Precision Tool Manufacturer

The client is a £7m manufacturer. The company had experienced a cash loss of £650k pa during 2003 and 2004, mostly due to poor profitability. To survive, the client sold premises for £1.1m, but the losses persisted.

I joined the client in late October 2004 to review the business and the problems it had, in particular in its accounts department. Controls in the accounts department had failed to pick up a run on cash. The company's bankers had become alarmed at the sustained drain on cash.

Cash losses had been put down to fraud and overspend on development. Whilst development spend had exceeded depreciation during the years in question, the main problem was profitability with losses close to £500k pa. Money lost through fraud ultimately turned out to be quite small and occurred over eight years.

By late December 2004, with the accounts department now producing viable management accounts and forecasting, the owners accepted the need to radically improve the performance of the firm, and I was engaged to turnaround the firm to profit.

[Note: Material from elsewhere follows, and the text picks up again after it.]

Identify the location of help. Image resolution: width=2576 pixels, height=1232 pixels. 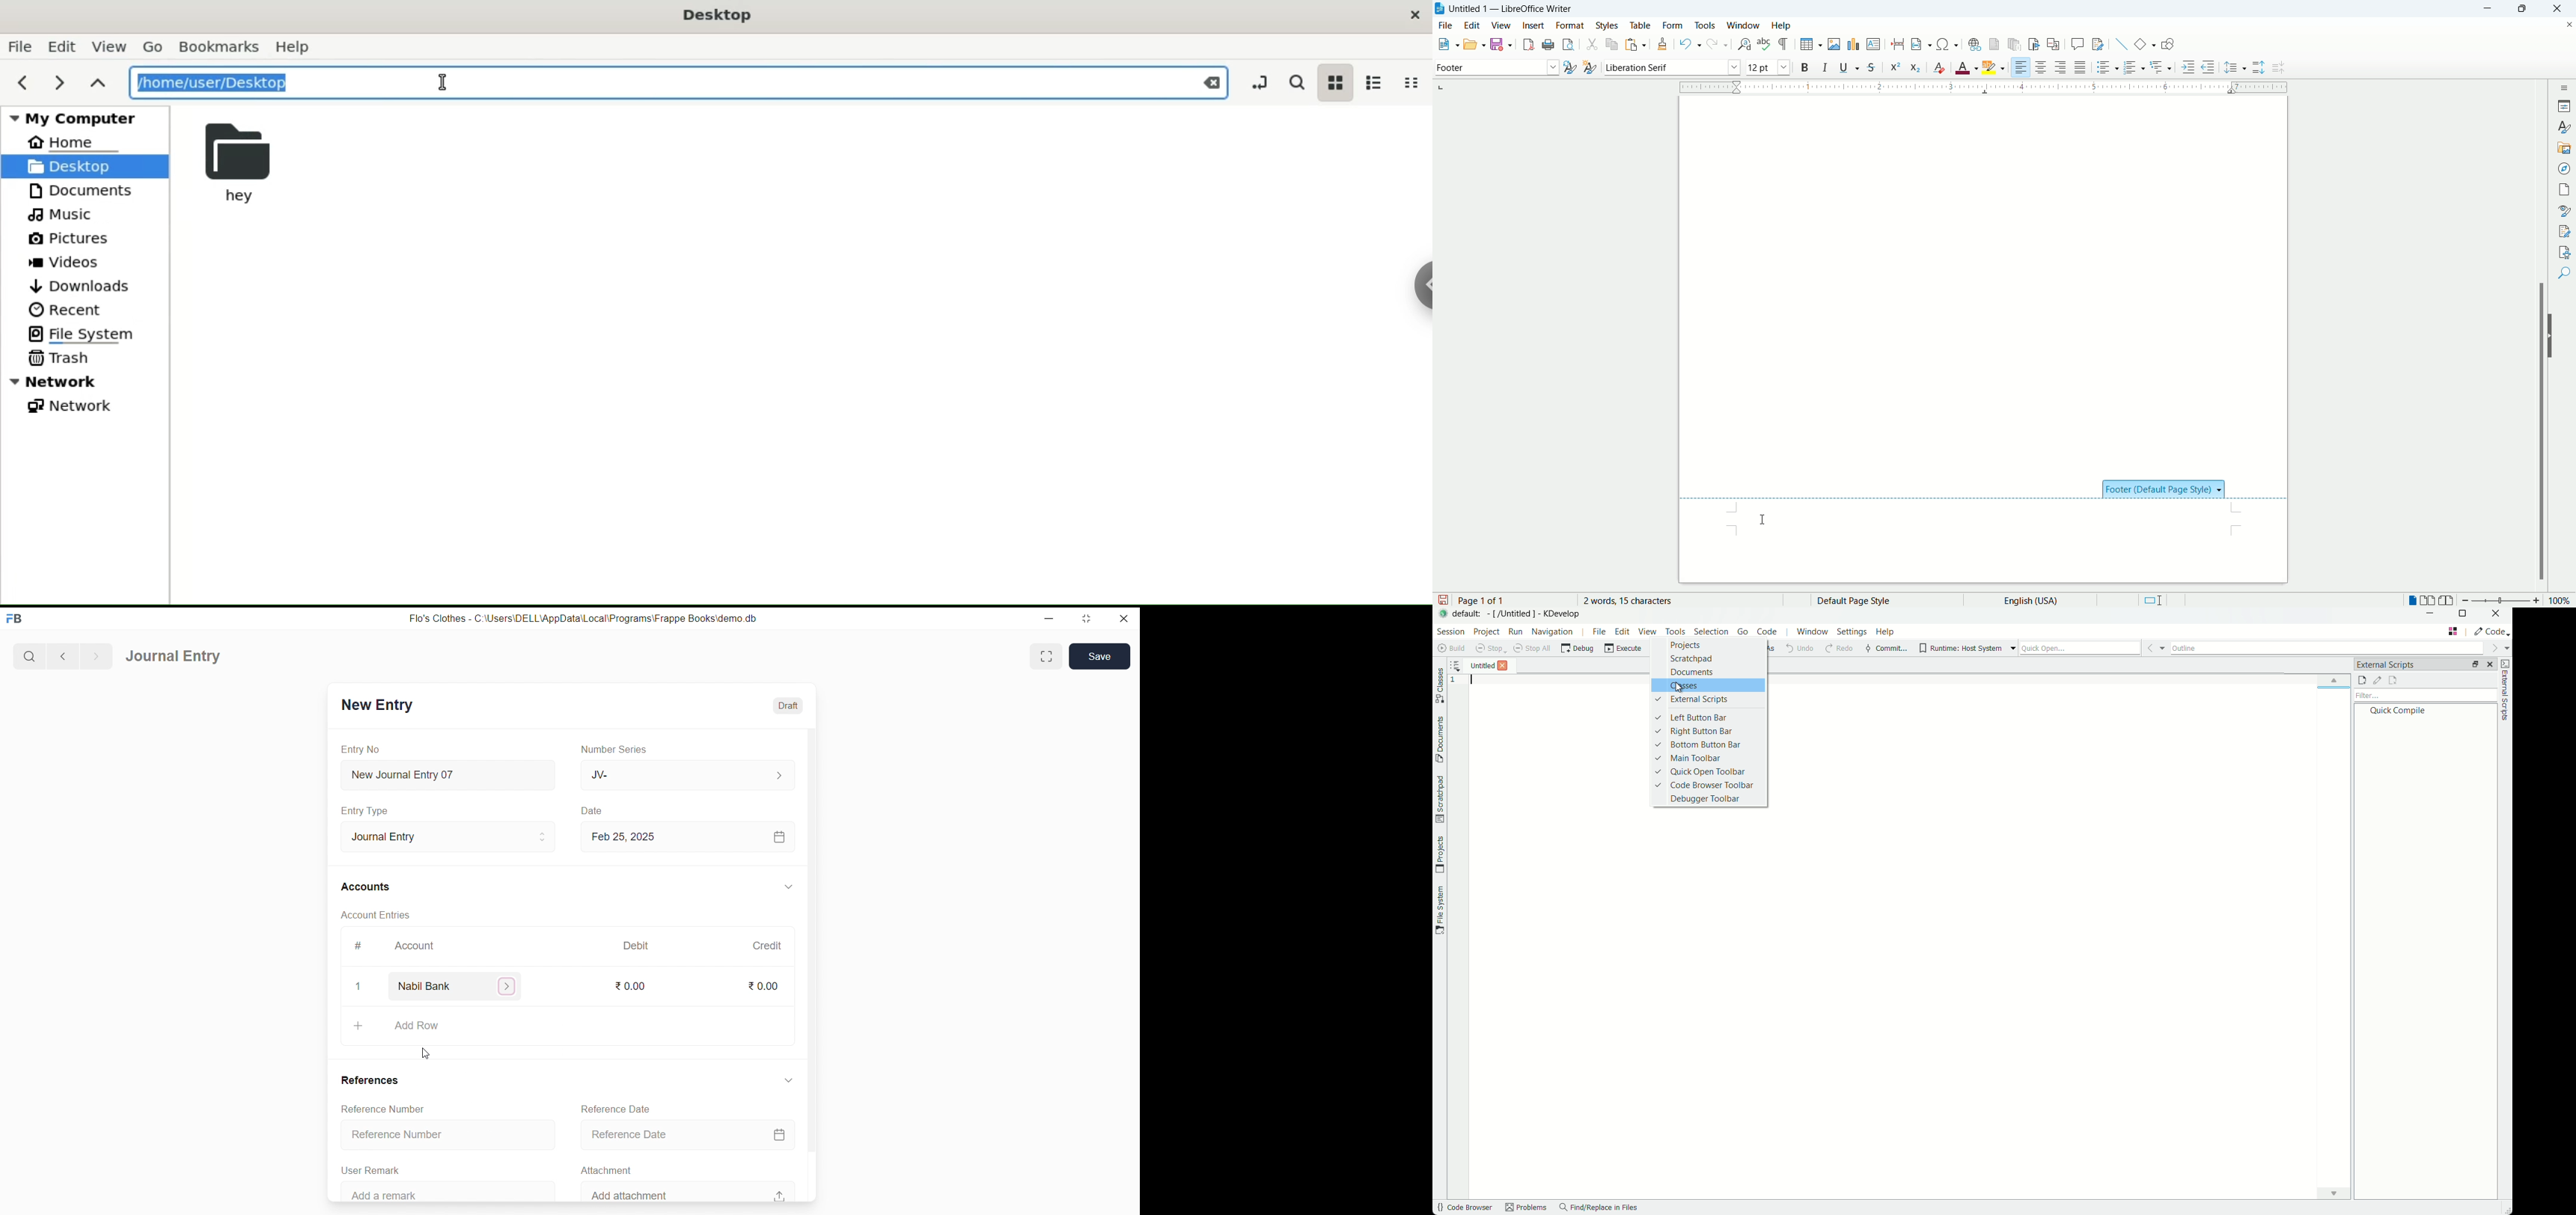
(1781, 26).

During the next year, a series of changes were implemented including:
  • The outsourcing of non-core processes such as hardening and tempering and moulding
  • Improvement in gross margin by over 7% by reduced material waste (5%) and productivity improvements in the use of direct labour (2%)
  • Re-invention of the engineering function to concentrate on development as opposed to maintenance. This brought about a concentration on making products easier to make. The client now develops products faster than previously.
  • Overhead reduction to make both sales and administration more productive.
  • Setting up a management team and monthly management meetings to support the owners and to devolve responsibility for running the company.
  • Development spend to be controlled and equal or less than depreciation.

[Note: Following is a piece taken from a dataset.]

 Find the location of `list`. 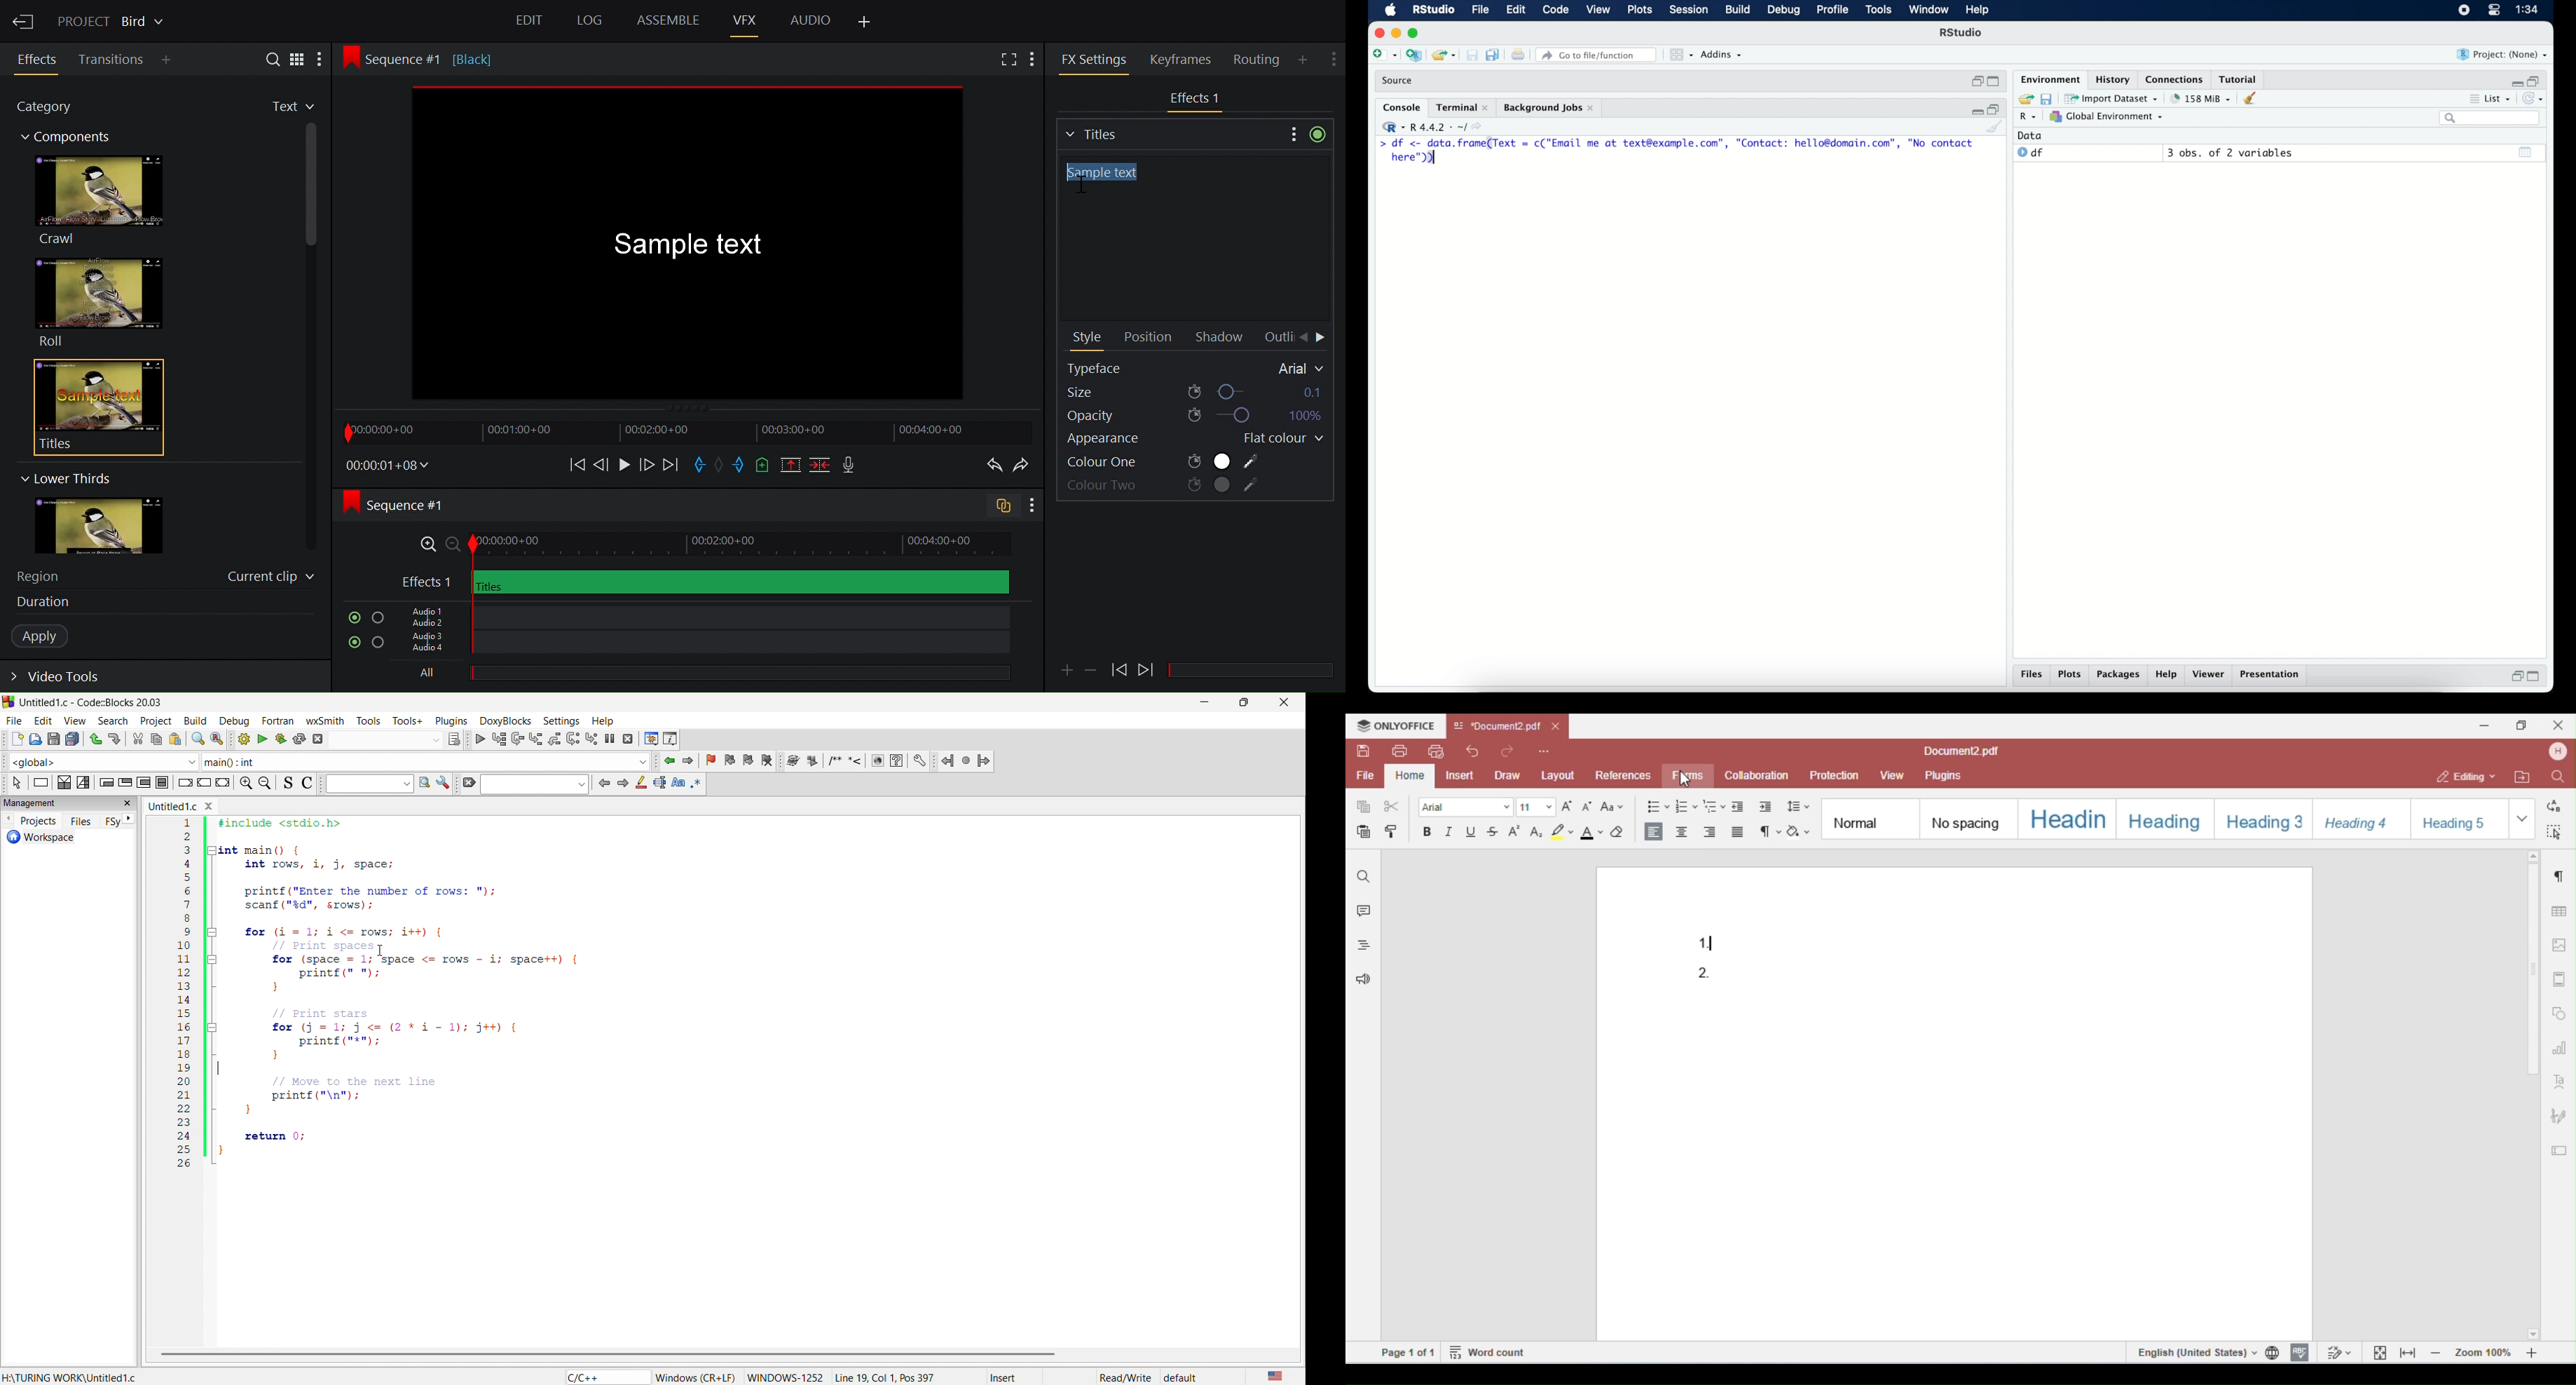

list is located at coordinates (2494, 99).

The work behind the turnaround took place in 2005/06 but subsequently the owners kept me on at a reduced level moving to a CFO role and helping with strategic issues. During 2007 the company made almost exactly £600k before tax and PRP. It has no loans, uses no invoice discounting, and although it has overdraft facilities, does not use its overdraft. It had £700k free cash at year end.

In March 2008 the company was sold to a quoted European company.